Goal of the exercise:
Omit any pictures, and restate word for word only the lines from the one with "Task: Click the" through the end of the data below.

##### Provided data #####

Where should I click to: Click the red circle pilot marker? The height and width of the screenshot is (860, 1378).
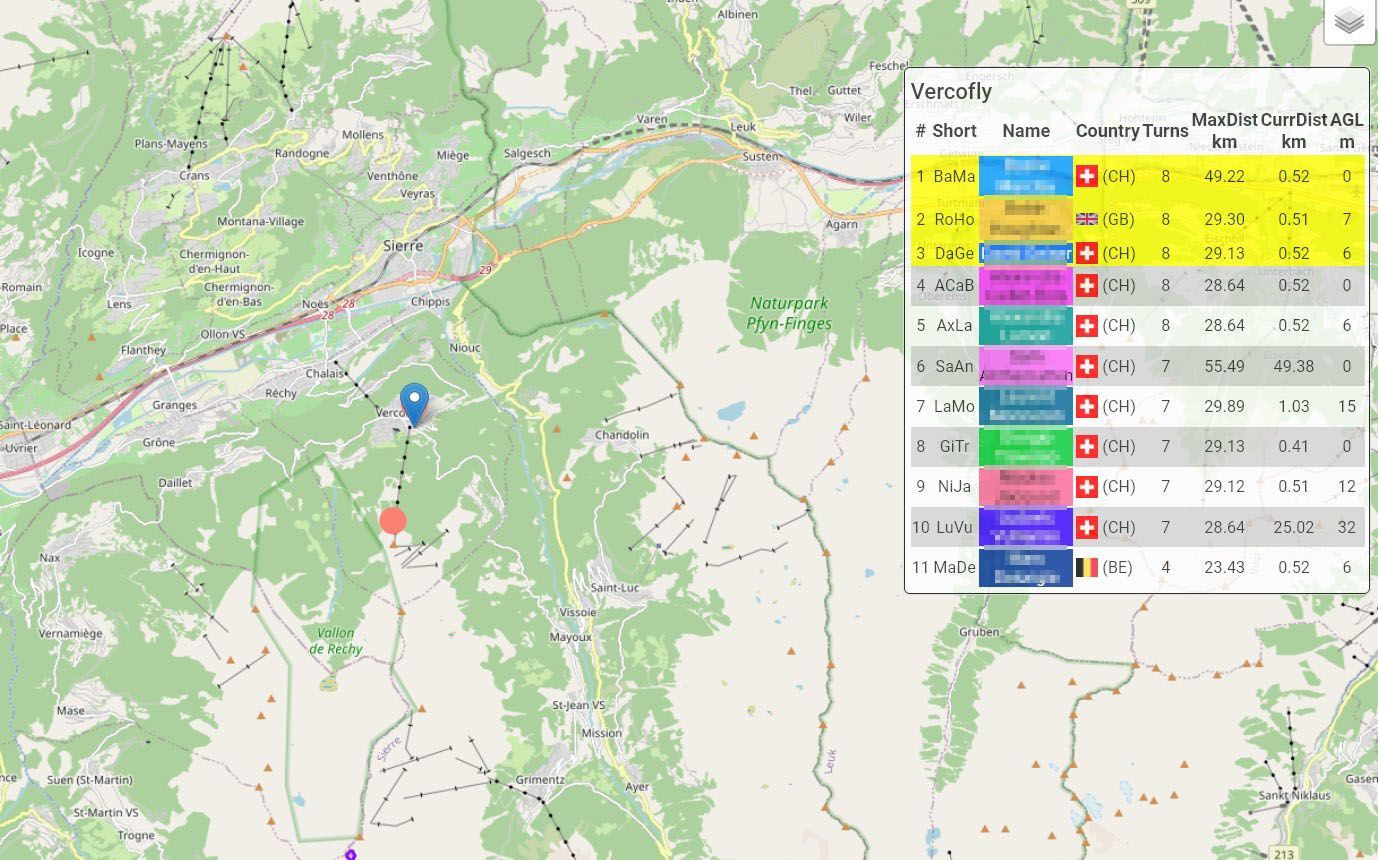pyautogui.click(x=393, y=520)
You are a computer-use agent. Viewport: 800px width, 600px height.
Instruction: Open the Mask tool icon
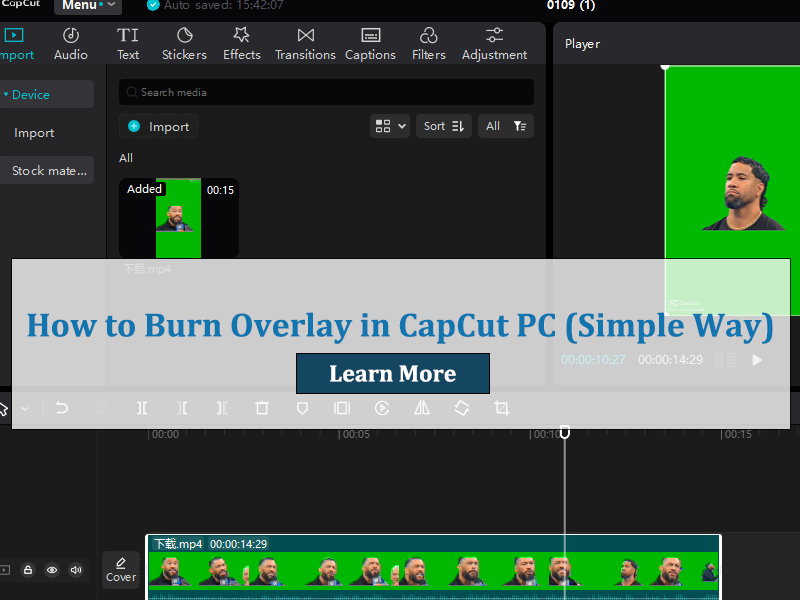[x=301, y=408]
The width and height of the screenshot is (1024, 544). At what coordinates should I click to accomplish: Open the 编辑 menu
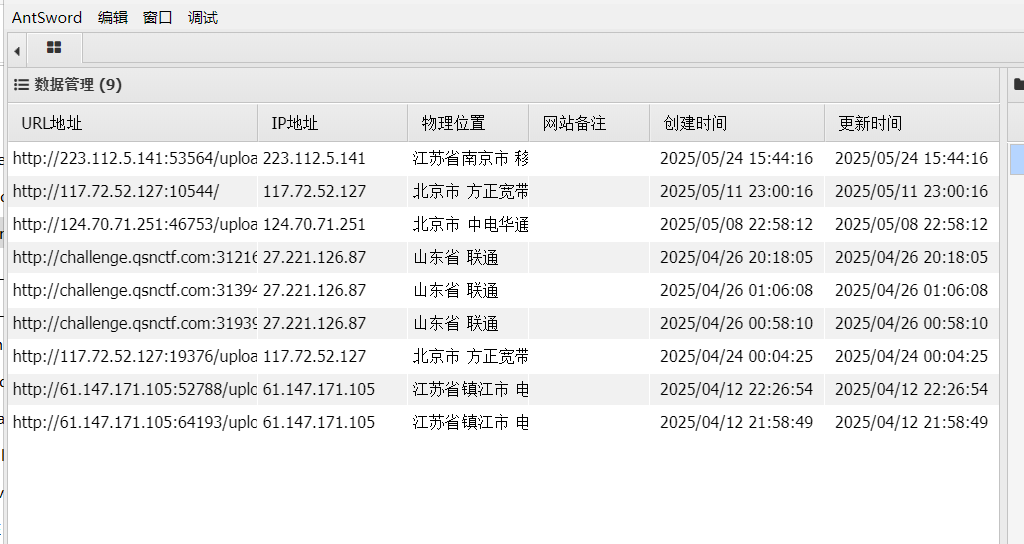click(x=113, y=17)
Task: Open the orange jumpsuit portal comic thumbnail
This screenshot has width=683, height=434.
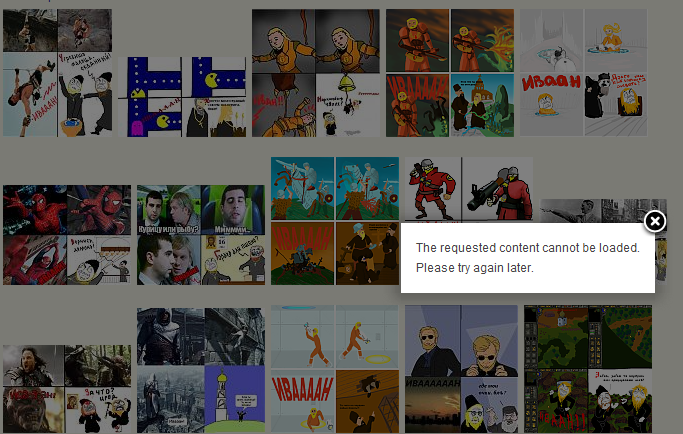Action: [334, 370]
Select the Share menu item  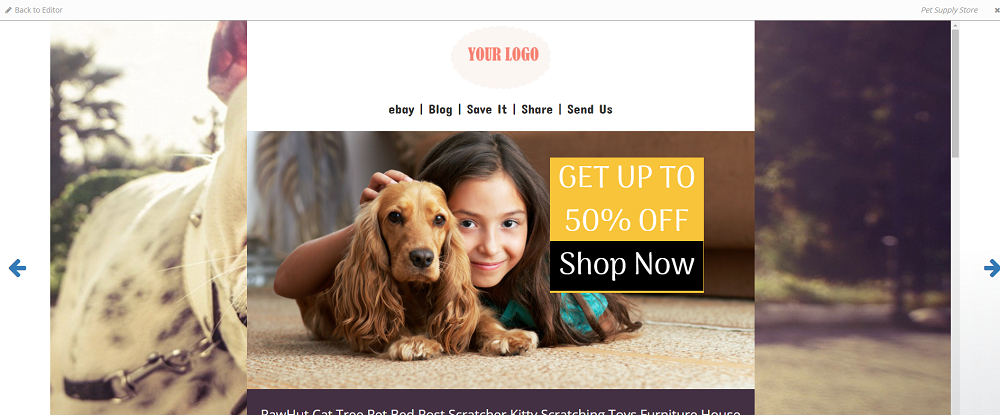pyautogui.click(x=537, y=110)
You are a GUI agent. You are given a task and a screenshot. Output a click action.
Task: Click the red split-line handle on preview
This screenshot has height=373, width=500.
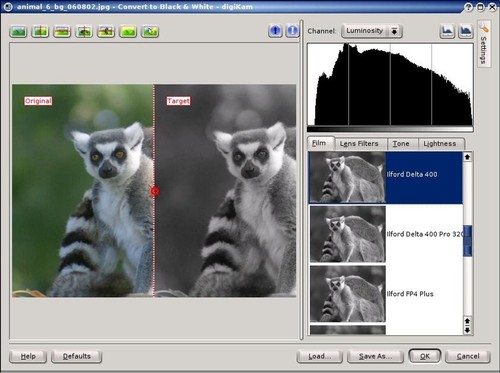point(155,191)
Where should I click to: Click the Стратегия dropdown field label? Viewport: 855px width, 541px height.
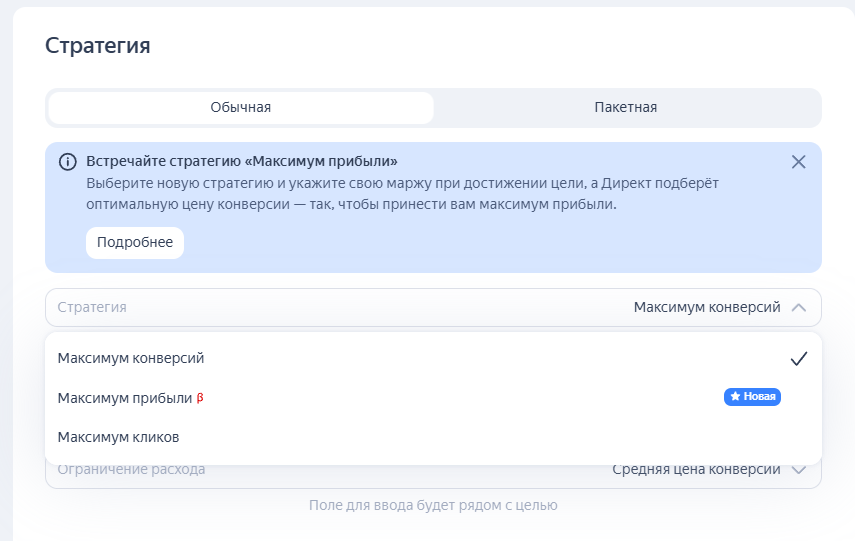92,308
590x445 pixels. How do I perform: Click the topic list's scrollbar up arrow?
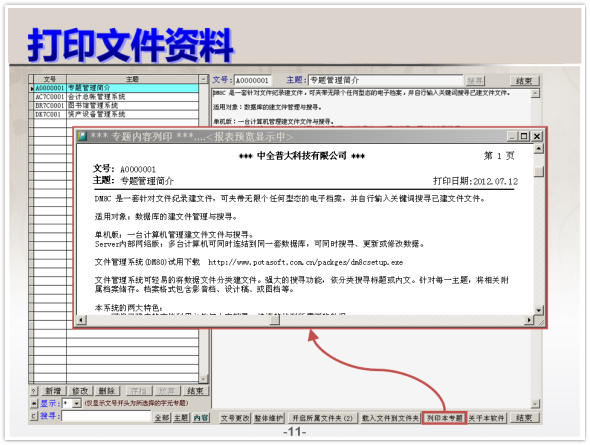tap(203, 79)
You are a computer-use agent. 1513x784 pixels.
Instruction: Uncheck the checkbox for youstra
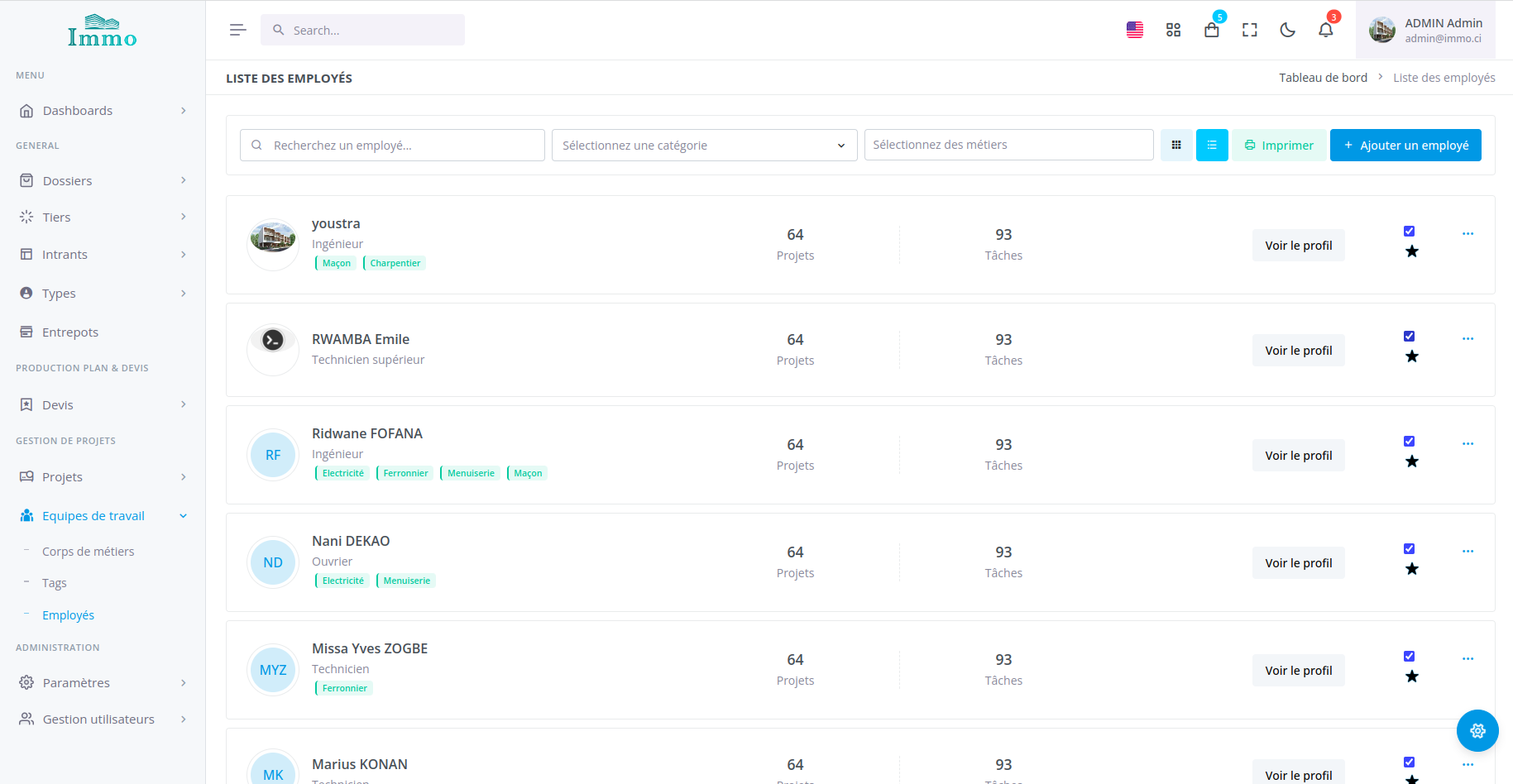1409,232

#####

Completed task:
Task: Click the red split-line handle on preview
This screenshot has height=373, width=500.
point(155,191)
Where should I click to: Click the Стратегия dropdown field label? Viewport: 855px width, 541px height.
92,308
590x445 pixels. How do I perform: Click the topic list's scrollbar up arrow?
tap(203, 79)
You are a computer-use agent. 1513x784 pixels.
Instruction: Uncheck the checkbox for youstra
1409,232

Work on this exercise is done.